Despite the constant onslaught exaggerating the risks of guns in the home (see also here), YouGov has a new survey finding that “42% of Americans would feel safer with a gun in the house, while 20% would feel less safe.” And it turns out that they have good reason for feeling that way (see here and here).
Whether one breaks down the survey by gender, age, race, family income, or region, all groups feel safer with a gun in their home. Among racial groups, whites have the biggest gap between feeling safe or not, followed by blacks and then Hispanics.
The survey also asks people if they own a gun or have ever fired a gun. Whether people feel safe with a gun in their home is very closely related to whether they have own a gun or have ever fired one. Not too surprisingly, males are much more likely to own or have fired a gun than females and they are much more likely to feel safer in their home with a gun. More interestingly, whether people own or fired a gun goes up and down with different income levels and whether people feel safer with a gun goes up and down in the same pattern.

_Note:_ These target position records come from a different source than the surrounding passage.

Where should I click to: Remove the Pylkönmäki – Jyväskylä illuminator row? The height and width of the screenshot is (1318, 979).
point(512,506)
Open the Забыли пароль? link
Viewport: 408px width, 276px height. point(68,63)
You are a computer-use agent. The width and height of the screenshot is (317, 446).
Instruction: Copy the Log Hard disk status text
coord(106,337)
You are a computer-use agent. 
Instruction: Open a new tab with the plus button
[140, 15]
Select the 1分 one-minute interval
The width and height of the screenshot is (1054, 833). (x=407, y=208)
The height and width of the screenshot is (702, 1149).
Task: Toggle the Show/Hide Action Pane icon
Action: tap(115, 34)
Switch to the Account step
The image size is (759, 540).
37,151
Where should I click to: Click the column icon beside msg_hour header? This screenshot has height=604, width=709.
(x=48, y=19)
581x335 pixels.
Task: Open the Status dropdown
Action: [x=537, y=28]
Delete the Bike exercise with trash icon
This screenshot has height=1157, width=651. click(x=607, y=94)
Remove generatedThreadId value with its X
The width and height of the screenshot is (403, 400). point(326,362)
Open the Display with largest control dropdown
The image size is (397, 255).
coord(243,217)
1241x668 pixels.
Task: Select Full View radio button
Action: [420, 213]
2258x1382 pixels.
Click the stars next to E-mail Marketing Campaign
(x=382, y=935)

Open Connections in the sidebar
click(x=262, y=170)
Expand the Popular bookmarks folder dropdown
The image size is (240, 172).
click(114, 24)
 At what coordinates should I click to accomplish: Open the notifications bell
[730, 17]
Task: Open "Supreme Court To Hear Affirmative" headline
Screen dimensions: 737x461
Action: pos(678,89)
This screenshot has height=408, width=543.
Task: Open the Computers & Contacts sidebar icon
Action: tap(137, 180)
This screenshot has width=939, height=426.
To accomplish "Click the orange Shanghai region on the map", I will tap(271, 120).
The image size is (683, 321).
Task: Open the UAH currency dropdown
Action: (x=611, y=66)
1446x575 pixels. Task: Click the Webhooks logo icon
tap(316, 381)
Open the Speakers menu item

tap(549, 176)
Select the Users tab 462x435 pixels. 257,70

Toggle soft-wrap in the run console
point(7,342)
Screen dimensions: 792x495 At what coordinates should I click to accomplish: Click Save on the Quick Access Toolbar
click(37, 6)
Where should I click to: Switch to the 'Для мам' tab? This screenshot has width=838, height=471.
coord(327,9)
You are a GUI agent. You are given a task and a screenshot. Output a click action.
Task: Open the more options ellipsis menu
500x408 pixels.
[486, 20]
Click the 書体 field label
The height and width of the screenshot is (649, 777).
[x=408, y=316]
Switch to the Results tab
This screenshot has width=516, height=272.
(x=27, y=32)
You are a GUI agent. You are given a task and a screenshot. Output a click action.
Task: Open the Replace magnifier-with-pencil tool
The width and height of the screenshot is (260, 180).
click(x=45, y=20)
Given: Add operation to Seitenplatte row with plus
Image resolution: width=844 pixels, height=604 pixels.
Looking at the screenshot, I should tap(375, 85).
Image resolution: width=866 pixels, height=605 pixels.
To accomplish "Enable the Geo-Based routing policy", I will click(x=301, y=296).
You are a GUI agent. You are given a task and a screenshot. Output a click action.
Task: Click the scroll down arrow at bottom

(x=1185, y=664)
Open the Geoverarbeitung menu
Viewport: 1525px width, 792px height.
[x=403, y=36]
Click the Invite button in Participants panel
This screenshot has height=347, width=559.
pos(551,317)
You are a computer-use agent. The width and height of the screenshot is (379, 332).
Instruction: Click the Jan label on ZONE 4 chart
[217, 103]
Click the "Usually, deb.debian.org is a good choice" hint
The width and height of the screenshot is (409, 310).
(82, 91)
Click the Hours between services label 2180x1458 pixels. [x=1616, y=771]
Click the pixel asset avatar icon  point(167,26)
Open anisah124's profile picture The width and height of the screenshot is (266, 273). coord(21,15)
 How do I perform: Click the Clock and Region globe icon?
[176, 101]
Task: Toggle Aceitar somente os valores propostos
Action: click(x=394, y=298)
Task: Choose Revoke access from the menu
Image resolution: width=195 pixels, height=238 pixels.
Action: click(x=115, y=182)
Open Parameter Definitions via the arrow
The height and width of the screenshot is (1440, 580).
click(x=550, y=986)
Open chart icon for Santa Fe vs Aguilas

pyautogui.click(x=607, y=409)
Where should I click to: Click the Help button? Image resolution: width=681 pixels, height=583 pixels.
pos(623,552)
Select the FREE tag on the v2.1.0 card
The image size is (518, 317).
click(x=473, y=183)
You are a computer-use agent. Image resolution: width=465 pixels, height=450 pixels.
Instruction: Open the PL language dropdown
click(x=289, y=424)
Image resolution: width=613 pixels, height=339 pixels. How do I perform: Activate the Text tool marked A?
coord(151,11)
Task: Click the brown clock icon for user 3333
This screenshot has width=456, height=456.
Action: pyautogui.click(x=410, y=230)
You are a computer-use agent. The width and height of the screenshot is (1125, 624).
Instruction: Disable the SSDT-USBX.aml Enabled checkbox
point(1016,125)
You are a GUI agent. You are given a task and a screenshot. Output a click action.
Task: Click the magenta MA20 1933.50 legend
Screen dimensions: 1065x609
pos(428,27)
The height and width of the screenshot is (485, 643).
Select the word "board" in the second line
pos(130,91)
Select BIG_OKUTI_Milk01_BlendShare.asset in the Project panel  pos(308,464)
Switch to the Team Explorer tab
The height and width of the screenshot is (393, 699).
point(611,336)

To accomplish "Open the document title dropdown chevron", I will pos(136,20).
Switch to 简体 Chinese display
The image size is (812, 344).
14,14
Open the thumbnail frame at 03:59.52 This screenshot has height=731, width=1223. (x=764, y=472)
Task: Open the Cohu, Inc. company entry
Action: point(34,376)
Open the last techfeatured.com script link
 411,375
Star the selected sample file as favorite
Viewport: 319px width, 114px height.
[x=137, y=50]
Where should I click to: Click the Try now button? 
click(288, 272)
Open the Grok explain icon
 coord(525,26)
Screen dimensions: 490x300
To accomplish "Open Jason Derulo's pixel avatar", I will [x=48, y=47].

Unfortunately, the poll also asks a very poorly worded question on guns outside the home: “Do you think you would feel more safe or less safe if you knew more people were carrying guns?” The results there are the opposite of what is found for guns in the home. The problem here is “more people were carrying” is an extremely broad category. For example, the question would also include more gang members carrying guns around. Consistent with that is only 4% of blacks feel safer with more people carrying guns outside the home. Only 12% of Hispanics feel safer. The answers given to this type of question varies dramatically based on whether the question includes if the person carrying the gun has a concealed handgun permit. Whites are much more likely to have fired a gun than and Hispanics the least, similarly, whites are more likely than Hispanics to feel safer with a gun in their home.